I have a stock system on my 67 GTO but it's a little quiet and from what I've read through these forums, restrictive. I'd like to swap out the stock mufflers for something higher flowing while keeping the rest of the system in place for now.

I've also read through these forums that pypes is a recommended brand for our cars. Would the following muffler bolt into my existing system without needing to weld or or anything?
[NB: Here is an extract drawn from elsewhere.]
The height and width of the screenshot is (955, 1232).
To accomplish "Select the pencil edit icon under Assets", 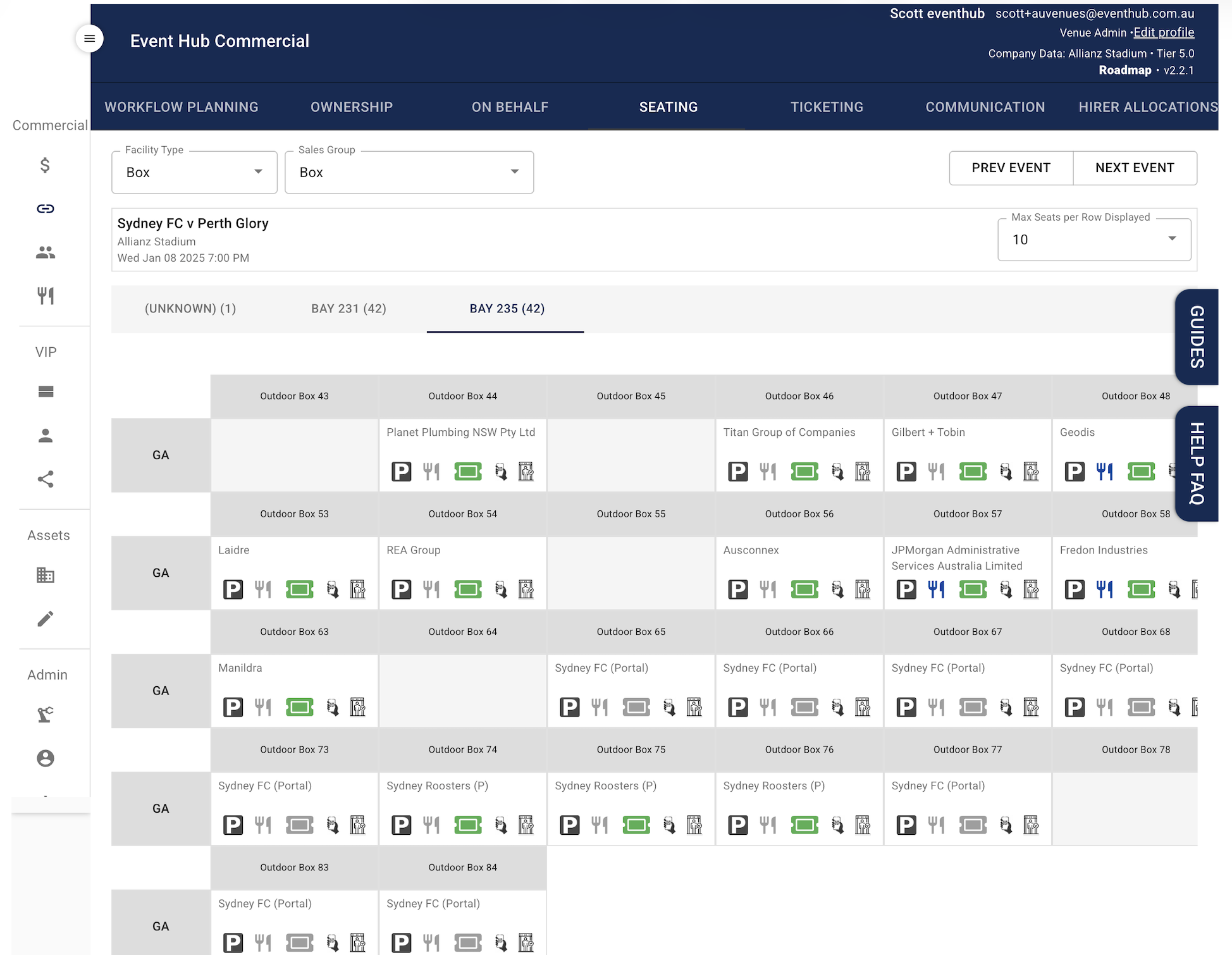I will (45, 618).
I am not sure if the stock system is 2" or 2.5".

Pypes race pro - https://secure.amesperf.com/qilan/Detail_Web?part_num=NMVR10&order_number_e=NTEzOTcxNg== &web_access=Y

Thanks!


----------



## deanhickey (Apr 6, 2015)

It really depends on your budget, on the top end you could contact Gardner Exhaust Muscle Car Exhaust Systems - Gardner Muscle Car Exhaust Systems
and they could Taylor a system to meet your needs, install requires no welding and all original style hangers are included in the kit. This would be for a full system.
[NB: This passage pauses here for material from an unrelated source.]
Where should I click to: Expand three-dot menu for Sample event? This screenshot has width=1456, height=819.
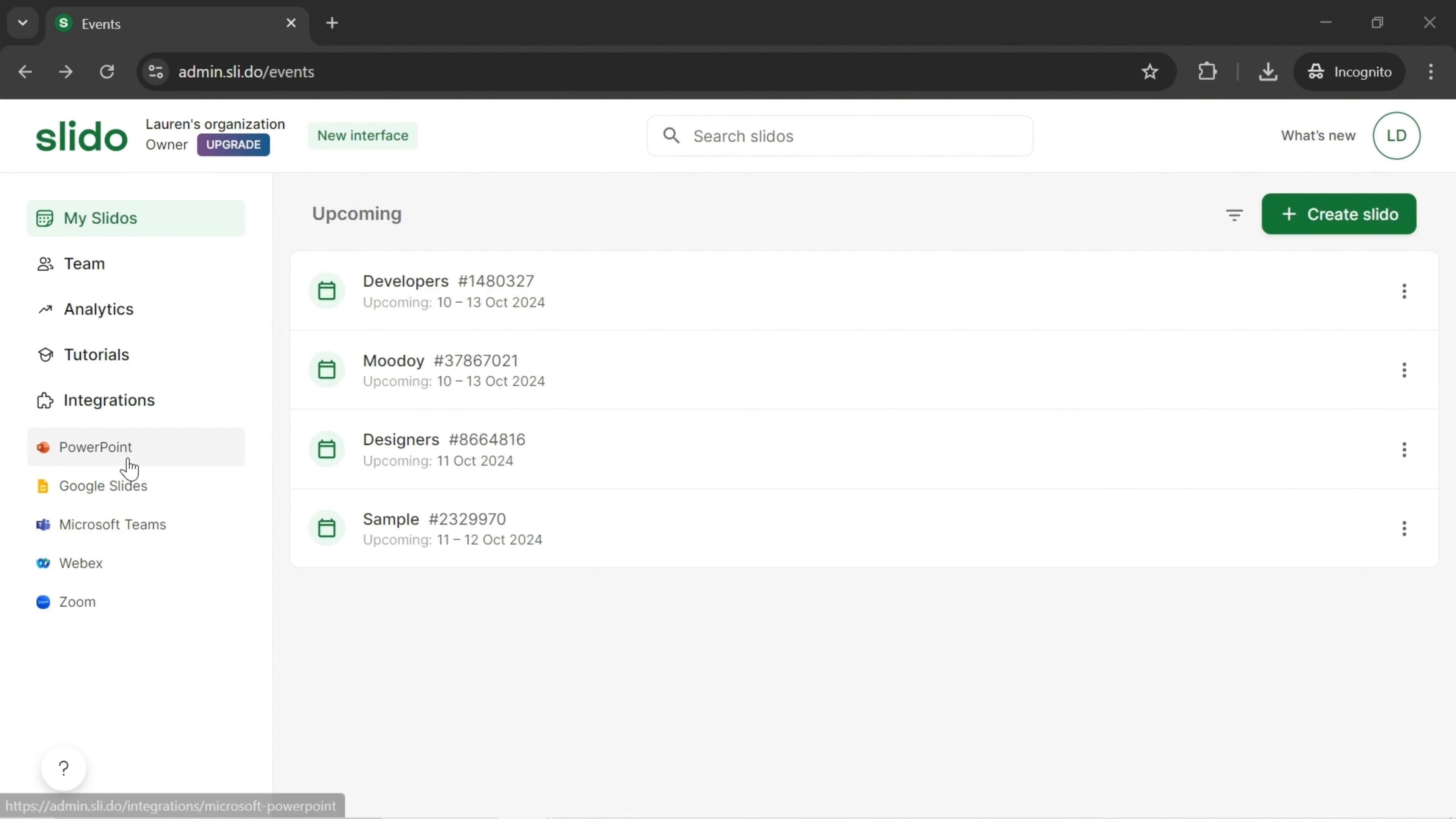pos(1404,529)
You will need to look at what you have now if you want muffler only option and see if it is welded together or clamped on.taking it apart can be a pain depending how old it is, due to heat cycles and corrosion. Then you have a lot of options from low to mid-range.
Another option is to just put a hole in you current muffler and see how it sounds. (LOL). high school hot rod stuff.
good luck in your choice.


----------



## 1967pontiac400 (Dec 10, 2020)

Thanks for the feedback. I'd LOVE to do a beautiful full system and headers, but short term I want to focus my budget on suspension and paint. 
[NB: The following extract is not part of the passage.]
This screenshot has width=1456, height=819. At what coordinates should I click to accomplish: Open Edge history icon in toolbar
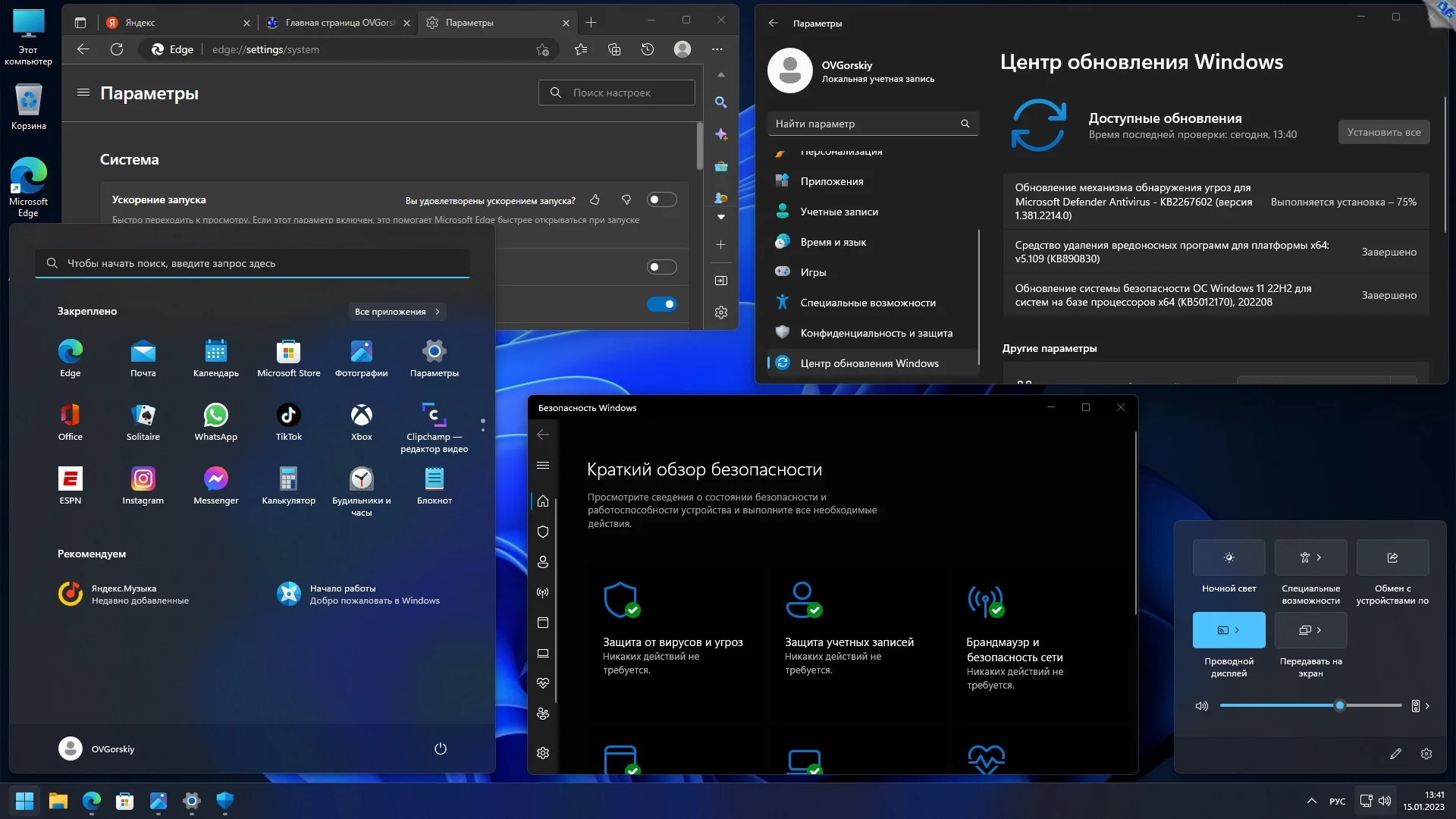tap(647, 49)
My stock system uses clamps so a muffler swap should be pretty easy, although I think a 2.5" muffler will be too big for a stock system, right? Does anyone make stock size, higher flow mufflers?

Thanks!


----------



## PontiacJim (Dec 29, 2012)

1967pontiac400 said:


> Thanks for the feedback. I'd LOVE to do a beautiful full system and headers, but short term I want to focus my budget on suspension and paint.
> 
> My stock system uses clamps so a muffler swap should be pretty easy, although I think a 2.5" muffler will be too big for a stock system, right? Does anyone make stock size, higher flow mufflers?
> 
> Thanks!


You can use a 2.5" sized muffler inlet/outlet, just get a "reducer" which will fit the OD of your exhaust pipe, and ID or OD of the muffler. Most all autoparts have these and you can certainly get them on line. I would also think a muffler shop could do this if you did not want to do it. The reducers are just like any other pipe and use calmps, so not a big deal to add them. I would want the reducer which will go on the pipe side to be the one that slips over the pipe so you can adjust the muffler one way or the other. Try to get a muffler body/outlets the same as you have to make it easy. But, take a look at your local parts store first to get an idea of what it is you will be doing. If they don't have the correct size, they typically can order it. If not, online will always turn something up.


----------



## 1967pontiac400 (Dec 10, 2020)

Jim - thanks for the response. Do you think think would bolt right on in?



https://secure.amesperf.com/qilan/Detail_Web?part_num=N42443&order_number_e=NTE0MDg1Nw%3D%3D%0A&web_access=Y


----------